*ASSIGNMENT*.
Every entry has to be output exactly, with none skipped.

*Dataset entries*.

========================================

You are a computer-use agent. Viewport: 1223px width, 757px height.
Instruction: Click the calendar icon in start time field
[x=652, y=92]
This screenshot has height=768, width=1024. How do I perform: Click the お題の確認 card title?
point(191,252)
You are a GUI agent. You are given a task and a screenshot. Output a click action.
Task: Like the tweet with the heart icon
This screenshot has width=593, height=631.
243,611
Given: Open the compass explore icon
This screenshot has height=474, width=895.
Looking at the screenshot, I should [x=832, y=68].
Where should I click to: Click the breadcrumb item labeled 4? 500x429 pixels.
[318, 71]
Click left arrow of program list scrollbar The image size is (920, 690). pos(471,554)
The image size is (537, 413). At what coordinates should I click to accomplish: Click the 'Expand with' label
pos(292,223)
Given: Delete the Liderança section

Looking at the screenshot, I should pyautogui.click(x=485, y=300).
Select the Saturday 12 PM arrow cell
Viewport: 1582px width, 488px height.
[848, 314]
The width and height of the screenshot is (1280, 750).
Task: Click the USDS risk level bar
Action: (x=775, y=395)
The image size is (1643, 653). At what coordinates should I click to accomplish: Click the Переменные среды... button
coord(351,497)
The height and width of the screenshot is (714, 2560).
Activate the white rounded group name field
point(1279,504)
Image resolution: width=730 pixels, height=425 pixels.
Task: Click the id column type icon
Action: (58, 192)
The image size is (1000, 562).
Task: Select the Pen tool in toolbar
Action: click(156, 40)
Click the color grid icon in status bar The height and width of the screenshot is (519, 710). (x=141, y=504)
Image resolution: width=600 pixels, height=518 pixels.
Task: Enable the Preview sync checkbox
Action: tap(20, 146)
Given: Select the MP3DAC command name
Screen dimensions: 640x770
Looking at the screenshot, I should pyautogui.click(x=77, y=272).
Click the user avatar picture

========================================

*RESPONSE AREA*.
You are a computer-use agent. Viewport: 1223px width, 757px height.
Instruction: Click the calendar icon in start time field
[x=652, y=92]
This screenshot has height=768, width=1024. How do I perform: Click the お題の確認 card title?
point(191,252)
You are a GUI agent. You are given a task and a screenshot. Output a click action.
Task: Like the tweet with the heart icon
This screenshot has width=593, height=631.
243,611
Given: Open the compass explore icon
This screenshot has height=474, width=895.
Looking at the screenshot, I should [x=832, y=68].
Where should I click to: Click the breadcrumb item labeled 4? 500x429 pixels.
[318, 71]
Click left arrow of program list scrollbar The image size is (920, 690). pos(471,554)
The image size is (537, 413). At what coordinates should I click to accomplish: Click the 'Expand with' label
pos(292,223)
Given: Delete the Liderança section

Looking at the screenshot, I should pyautogui.click(x=485, y=300).
Select the Saturday 12 PM arrow cell
Viewport: 1582px width, 488px height.
[848, 314]
The width and height of the screenshot is (1280, 750).
Task: Click the USDS risk level bar
Action: (x=775, y=395)
The image size is (1643, 653). At what coordinates should I click to accomplish: Click the Переменные среды... button
coord(351,497)
The height and width of the screenshot is (714, 2560).
Activate the white rounded group name field
point(1279,504)
Image resolution: width=730 pixels, height=425 pixels.
Task: Click the id column type icon
Action: (58, 192)
The image size is (1000, 562).
Task: Select the Pen tool in toolbar
Action: click(156, 40)
Click the color grid icon in status bar The height and width of the screenshot is (519, 710). (x=141, y=504)
Image resolution: width=600 pixels, height=518 pixels.
Task: Enable the Preview sync checkbox
Action: tap(20, 146)
Given: Select the MP3DAC command name
Screen dimensions: 640x770
Looking at the screenshot, I should pyautogui.click(x=77, y=272).
Click the user avatar picture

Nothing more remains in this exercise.